• _Problems to work on_
**A.** Answer these from the slingshot thread:
(i) What price does the first post give for the frame?
(ii) How far away was the tree used as a target, and how wide is it?
(iii) Which frame does the reply to mattwalt's question say is the same width in hand?
**B.** List every item the slingshot thread names as being in the "jerk around bugout bag."
**C.** From the slingshot thread, return the passage that begins at the words "Feast yer eyes" and stops after the words "on that later).", copied without any changes.

• _Selected text_
○ ○ ○ ○ ○
# Take Your Shots!!!



## MOJAVE MO (Apr 11, 2018)

Feast yer eyes ya purists, posers and hosers! From Sea to Shining Sea. Made in America and available for the modest sum of $19.08usd! Haters are gonna hate, but wait a second!
The KA-BAR Sweet Move is the weirdest name for a slingshot that I have ever heard. However, the person that helped KA-BAR put this design together knows more than a little about the sport.
Out of the box the frame fits all the grips but isn’t necessarily comfortable. You can see here I wrapped mine with camo-tape for added grip and comfort. Then I wrapped the handle with paracord that has a fire-starter cordage woven inside (more on that later).
I’ve taken 6 shots with 3/8” steel. 2 in TTF, 2 in OTT, and 2 shots with the looped tubes in OTT. It works. My target was a tree at 40’ that is about 12” wide. I use this tree frequently to check my setups before I set my targets for a range day.
I’m gonna bag this frame and add it to my bugout Kit. No, not my REAL bugout bag, my jerk around bugout bag! That bag has a small folding chair, a Spetanaz Throwing Shovel, a couple of Boomerangs, a couple of kites, a throwing knife, my Natty harvesting kit, a pipe, and now my KA-BAR Sweet Move with a bag of marbles!
I am not going to close this review telling you that you must add this frame to your collection. However I’m not convinced this is a throw away frame! I would say that if you had to pick between a Chinese Made frame and this one, I would take this one.


----------



## Sandstorm (Apr 5, 2021)

🤔


----------



## Slingshot28 (Feb 15, 2021)

Do I want it yes do I need it, I'll have to buy it and find out.


----------



## Portboy (Nov 17, 2021)

Haha well after a Mo tape job it has to be awesome 👏 if I seen it hanging at cabellas I would grab it just because


----------



## Rb1984 (Sep 25, 2020)

It doesn't look bad, and with that camo tape it looks pretty good.

I think I would also choose it before aliexpress frames.


----------



## Blowhard79 (Jan 13, 2021)

I got one here a while back. It does everything a slingshot should do. Just put new bands on it first.


----------



## skarrd (Jul 20, 2011)

not a bad looking tape job,excellent review also,not my type of frame but it looks like it would be formidable @MOJAVE MO


----------



## hoggy (Apr 17, 2017)

great review brofiger mo.


----------



## mattwalt (Jan 5, 2017)

Hey Mo - those as bulky as they look?


----------



## MOJAVE MO (Apr 11, 2018)

Not so much bulky as large. In my hand it is exactly the same width as the PP TopShot. The extra fork length plays with your head until it’s banded and you are pulling. The profile above the handle is thin, the handle itself seems to be that one-size-fits most that KA-BAR uses for all over their poly-grade handles.


----------



## mattwalt (Jan 5, 2017)

Thanks Mo - I was a little intrigued when I first saw these advertised. Can get one shipped for like 20 USD. And for the novelty of Ka-Bar


----------
○ ○ ○ ○ ○
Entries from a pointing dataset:
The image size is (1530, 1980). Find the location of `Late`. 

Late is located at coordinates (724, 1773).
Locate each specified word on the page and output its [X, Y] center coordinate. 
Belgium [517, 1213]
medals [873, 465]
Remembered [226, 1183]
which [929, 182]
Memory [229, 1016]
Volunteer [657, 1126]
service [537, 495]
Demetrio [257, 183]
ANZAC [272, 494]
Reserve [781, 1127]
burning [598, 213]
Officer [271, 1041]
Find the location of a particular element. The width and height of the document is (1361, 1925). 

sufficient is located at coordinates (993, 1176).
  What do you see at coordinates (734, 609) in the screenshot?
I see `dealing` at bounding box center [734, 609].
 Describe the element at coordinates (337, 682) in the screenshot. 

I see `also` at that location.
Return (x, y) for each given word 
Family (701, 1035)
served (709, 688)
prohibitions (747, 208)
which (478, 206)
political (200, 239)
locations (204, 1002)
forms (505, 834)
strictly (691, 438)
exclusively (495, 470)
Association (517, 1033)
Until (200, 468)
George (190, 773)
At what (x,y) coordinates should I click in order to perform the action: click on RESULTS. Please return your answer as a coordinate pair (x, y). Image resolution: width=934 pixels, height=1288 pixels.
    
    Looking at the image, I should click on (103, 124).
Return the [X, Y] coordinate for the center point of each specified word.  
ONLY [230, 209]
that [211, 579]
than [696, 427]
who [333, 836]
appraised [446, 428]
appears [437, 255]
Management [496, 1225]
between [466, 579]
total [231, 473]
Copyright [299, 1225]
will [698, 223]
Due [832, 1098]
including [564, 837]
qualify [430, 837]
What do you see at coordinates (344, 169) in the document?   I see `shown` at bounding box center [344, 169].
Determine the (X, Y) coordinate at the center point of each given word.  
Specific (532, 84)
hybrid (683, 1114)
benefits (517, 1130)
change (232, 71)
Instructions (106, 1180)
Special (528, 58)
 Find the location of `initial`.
○ ○ ○ ○ ○
• _Completed exercise_
**A.**
(i) $19.08 USD
(ii) 40 feet away, about 12 inches wide
(iii) The PP TopShot

**B.**
- A small folding chair
- A Spetanaz Throwing Shovel
- A couple of Boomerangs
- A couple of kites
- A throwing knife
- A Natty harvesting kit
- A pipe
- The KA-BAR Sweet Move with a bag of marbles

**C.**
Feast yer eyes ya purists, posers and hosers! From Sea to Shining Sea. Made in America and available for the modest sum of $19.08usd! Haters are gonna hate, but wait a second!
The KA-BAR Sweet Move is the weirdest name for a slingshot that I have ever heard. However, the person that helped KA-BAR put this design together knows more than a little about the sport.
Out of the box the frame fits all the grips but isn’t necessarily comfortable. You can see here I wrapped mine with camo-tape for added grip and comfort. Then I wrapped the handle with paracord that has a fire-starter cordage woven inside (more on that later).